I agree with everyone as well except I’m keeping everything under wraps- colors, dresses, flower choices, etc. So, if one of my BMs wears the dress before the wedding then other ppl could see and where’s the surprise on wedding day? It’s your wedding.

Post # 36
Member
1206 posts
Bumble bee
  • Wedding: June 2010

@Mrs.Elivs: why would anyone at a graduation (presumably family events usually) be at her friends wedding?  Plus if the graduation or event is before the wedding how would they know?  Just don’t mention that it’s a Bridesmaid or Best Man dress at an upcoming wedding of something they dont know!  Plus if the graduation is after (op didn’t specify) then there is absolutely problem.

Post # 37
Member
1496 posts
Bumble bee

@Mayra.Mendoza: I am sorry you felt like your Maid/Matron of Honor wasn’t there to support you. I *think* that is the main root cause for your frustration right? I know what it feels like when you’re so happy and excited because you’re getting married and no one really cares. I wish you the best of luck and I hope that your sister is more supportive of you and your big day. Just remember that being a bridesmaid is a lot of work and even though your wedding is VERY important, it isn’t everyone else’s number one priority likes it is yours. But I think you know that already Wink

Post # 38
Member
594 posts
Busy bee
  • Wedding: March 2012

I would never think it was ok to wear a bridesmaid dress before the wedding without asking.  What if she spilled something on it and ruined it?  Especially because you mentioned that you actually paid for the dress (was I the only one that caught that?)

Previous responses were saying that the party might have different people there than at the actual wedding… but there’s always facebook, I’m sure people have probably taken pictures of her and posted them.
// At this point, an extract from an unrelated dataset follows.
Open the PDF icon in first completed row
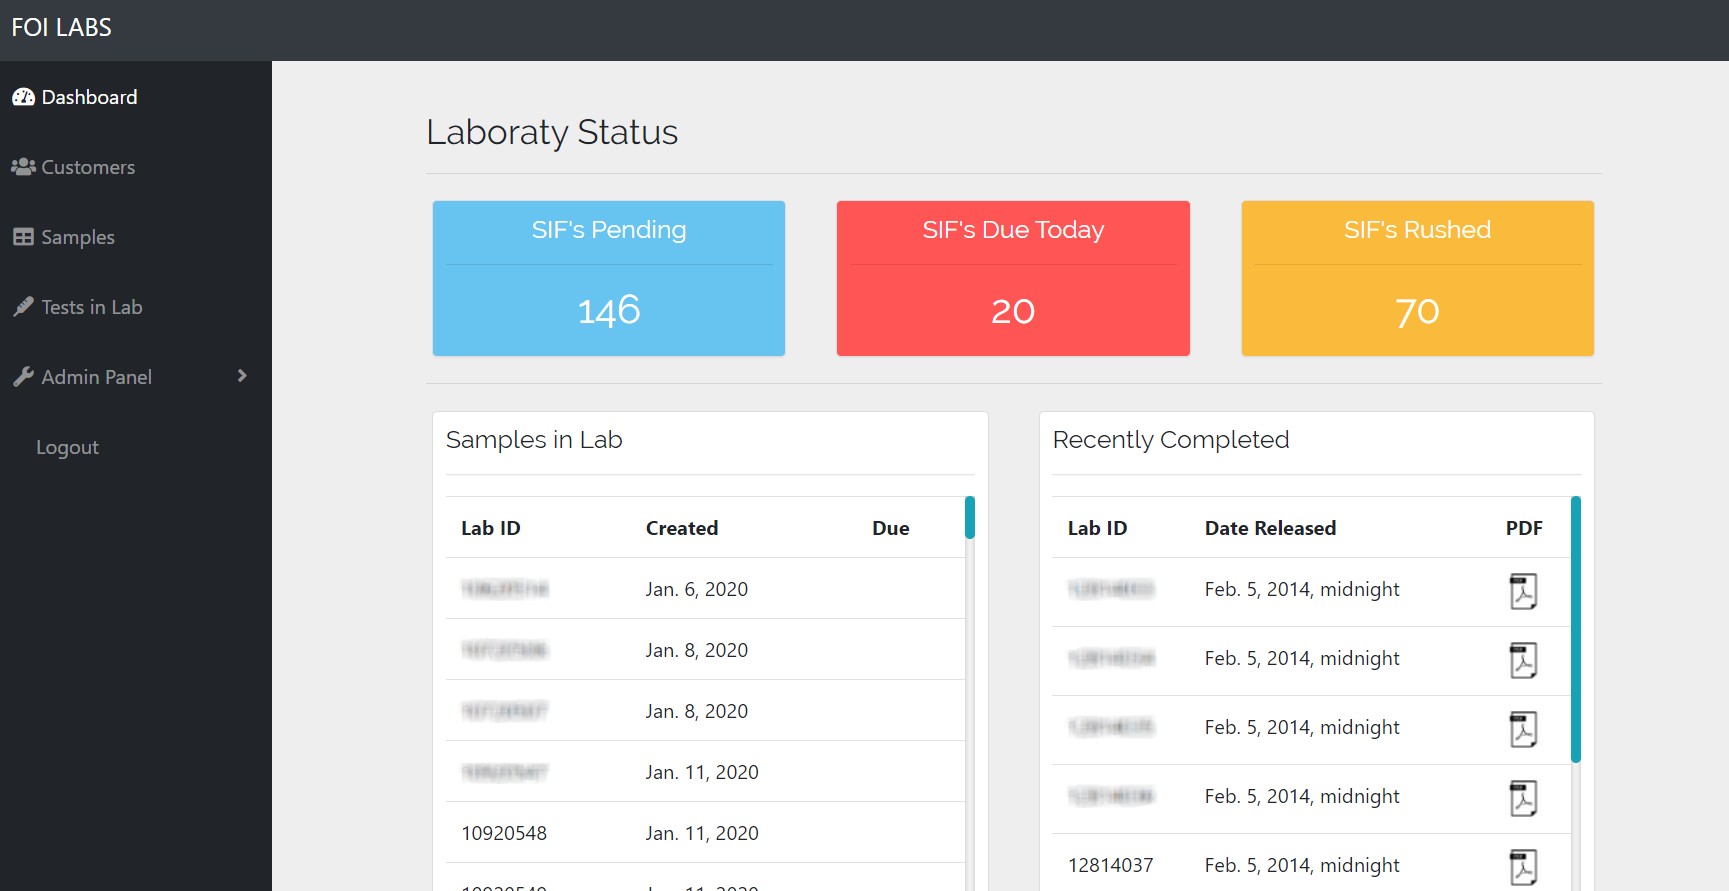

Also, I agree that there seems to be deeper issues than just the dress, and in this case, I think it’s best to ask your sister to take her place. After all, if things ever got worse in the friendship, you’re not going to want to think about the Maid/Matron of Honor of your own wedding years down the road and think “oh yeah, I used to be friends with her.”

I totally agree with  @Miss BrokeEverAfter, if you want to salvage things and avoid hurting her feelings, a talk is a good idea.  Like BrokeEverAfter said, she might not even realize that there are problems and that you are feeling this way.

Post # 39
Member
44 posts
Newbee
  • Wedding: September 2011

Yes, I would be upset if my Maid/Matron of Honor wore the dress before the wedding.  Afterwards, I wouldn’t care. 

In regards to changing her Maid/Matron of Honor status, I am going to through the same thing.  I have to tell me best friend and Maid/Matron of Honor that I am “demoting” her although not in those words.  I think it is better to be proactive and tell her very nicely as soon as possible.   The longer you wait, the harder it will be.